Berita
Potensi PHK Massal Akibat Kebijakan Pemerintah di Industri Tembakau
2025-05-09

Kebijakan pemerintah yang menekan industri hasil tembakau (IHT) memicu kekhawatiran serius terhadap peningkatan pengangguran dan kemiskinan. Ancaman ini dipertegas dengan diterapkannya Peraturan Pemerintah Nomor 28 Tahun 2024, yang membatasi kandungan gula, garam, lemak serta menerapkan larangan zonasi penjualan dan iklan rokok. Serikat pekerja menyoroti pentingnya sinergi antara Kementerian Kesehatan dan Ketenagakerjaan untuk menghindari dampak negatif terhadap lapangan kerja.
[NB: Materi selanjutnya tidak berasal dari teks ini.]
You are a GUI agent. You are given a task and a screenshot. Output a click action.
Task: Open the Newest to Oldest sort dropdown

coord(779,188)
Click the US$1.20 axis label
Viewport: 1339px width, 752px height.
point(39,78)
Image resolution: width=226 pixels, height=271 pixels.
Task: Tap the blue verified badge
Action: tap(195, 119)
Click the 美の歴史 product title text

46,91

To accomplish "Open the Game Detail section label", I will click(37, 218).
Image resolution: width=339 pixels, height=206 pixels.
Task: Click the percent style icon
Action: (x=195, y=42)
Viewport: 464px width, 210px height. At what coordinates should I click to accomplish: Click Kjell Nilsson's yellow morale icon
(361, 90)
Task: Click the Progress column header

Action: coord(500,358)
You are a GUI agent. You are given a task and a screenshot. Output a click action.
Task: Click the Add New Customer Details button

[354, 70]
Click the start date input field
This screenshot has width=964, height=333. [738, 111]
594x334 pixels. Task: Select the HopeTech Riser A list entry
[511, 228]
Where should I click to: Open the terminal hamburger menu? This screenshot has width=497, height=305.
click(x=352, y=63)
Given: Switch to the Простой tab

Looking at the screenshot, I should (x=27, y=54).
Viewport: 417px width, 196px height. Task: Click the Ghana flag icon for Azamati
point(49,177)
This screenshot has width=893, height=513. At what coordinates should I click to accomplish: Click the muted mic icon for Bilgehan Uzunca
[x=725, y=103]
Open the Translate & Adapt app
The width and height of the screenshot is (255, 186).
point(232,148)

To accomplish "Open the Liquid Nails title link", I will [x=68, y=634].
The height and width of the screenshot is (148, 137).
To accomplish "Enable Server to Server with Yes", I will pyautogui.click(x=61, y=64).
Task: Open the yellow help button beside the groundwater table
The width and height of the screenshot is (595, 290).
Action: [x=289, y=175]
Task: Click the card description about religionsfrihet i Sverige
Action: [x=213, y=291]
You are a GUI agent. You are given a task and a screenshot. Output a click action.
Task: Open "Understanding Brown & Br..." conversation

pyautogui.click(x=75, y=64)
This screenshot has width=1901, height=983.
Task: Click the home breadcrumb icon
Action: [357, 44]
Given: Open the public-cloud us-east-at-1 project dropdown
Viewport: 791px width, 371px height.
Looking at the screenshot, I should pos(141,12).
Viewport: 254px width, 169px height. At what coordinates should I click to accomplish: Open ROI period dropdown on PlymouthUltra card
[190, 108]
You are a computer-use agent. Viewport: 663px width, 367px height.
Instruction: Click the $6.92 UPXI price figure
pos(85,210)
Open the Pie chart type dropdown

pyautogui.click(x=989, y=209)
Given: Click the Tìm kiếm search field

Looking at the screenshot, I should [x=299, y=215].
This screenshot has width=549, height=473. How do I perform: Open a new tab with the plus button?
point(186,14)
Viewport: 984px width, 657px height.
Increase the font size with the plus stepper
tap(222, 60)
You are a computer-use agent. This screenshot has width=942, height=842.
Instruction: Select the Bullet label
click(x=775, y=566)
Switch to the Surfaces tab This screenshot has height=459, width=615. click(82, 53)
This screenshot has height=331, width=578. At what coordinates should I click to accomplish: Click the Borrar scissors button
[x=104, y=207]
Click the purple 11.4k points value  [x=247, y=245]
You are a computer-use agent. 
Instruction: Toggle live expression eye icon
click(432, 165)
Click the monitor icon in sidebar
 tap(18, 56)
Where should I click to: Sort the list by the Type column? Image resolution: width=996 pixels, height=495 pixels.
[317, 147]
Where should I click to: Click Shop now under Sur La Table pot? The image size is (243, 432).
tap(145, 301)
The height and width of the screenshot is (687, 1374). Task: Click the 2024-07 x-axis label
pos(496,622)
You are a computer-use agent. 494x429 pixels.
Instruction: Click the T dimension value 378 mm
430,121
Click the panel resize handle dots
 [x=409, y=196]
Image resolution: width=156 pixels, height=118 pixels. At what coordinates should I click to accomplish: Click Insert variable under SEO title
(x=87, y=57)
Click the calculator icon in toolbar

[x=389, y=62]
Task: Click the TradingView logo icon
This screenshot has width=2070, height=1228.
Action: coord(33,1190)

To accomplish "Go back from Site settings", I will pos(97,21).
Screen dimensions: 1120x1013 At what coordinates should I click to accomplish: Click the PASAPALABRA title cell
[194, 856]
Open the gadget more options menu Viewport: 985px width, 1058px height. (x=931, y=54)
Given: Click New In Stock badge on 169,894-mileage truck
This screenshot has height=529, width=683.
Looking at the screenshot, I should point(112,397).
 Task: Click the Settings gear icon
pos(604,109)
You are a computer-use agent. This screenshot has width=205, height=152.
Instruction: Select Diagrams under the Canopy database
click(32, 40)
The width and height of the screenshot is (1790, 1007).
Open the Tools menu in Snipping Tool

Keputusan tersebut dapat berdampak pada pelemahan daya beli masyarakat serta gangguan pertumbuhan ekonomi nasional. Dalam konteks ketidakstabilan ekonomi global, adanya aturan baru ini dirasakan semakin memberatkan dunia usaha dan para pekerja di sektor IHT. Muncul desakan agar pemerintah mencari solusi komprehensif demi menjaga keseimbangan antara kesehatan masyarakat dan keberlangsungan tenaga kerja.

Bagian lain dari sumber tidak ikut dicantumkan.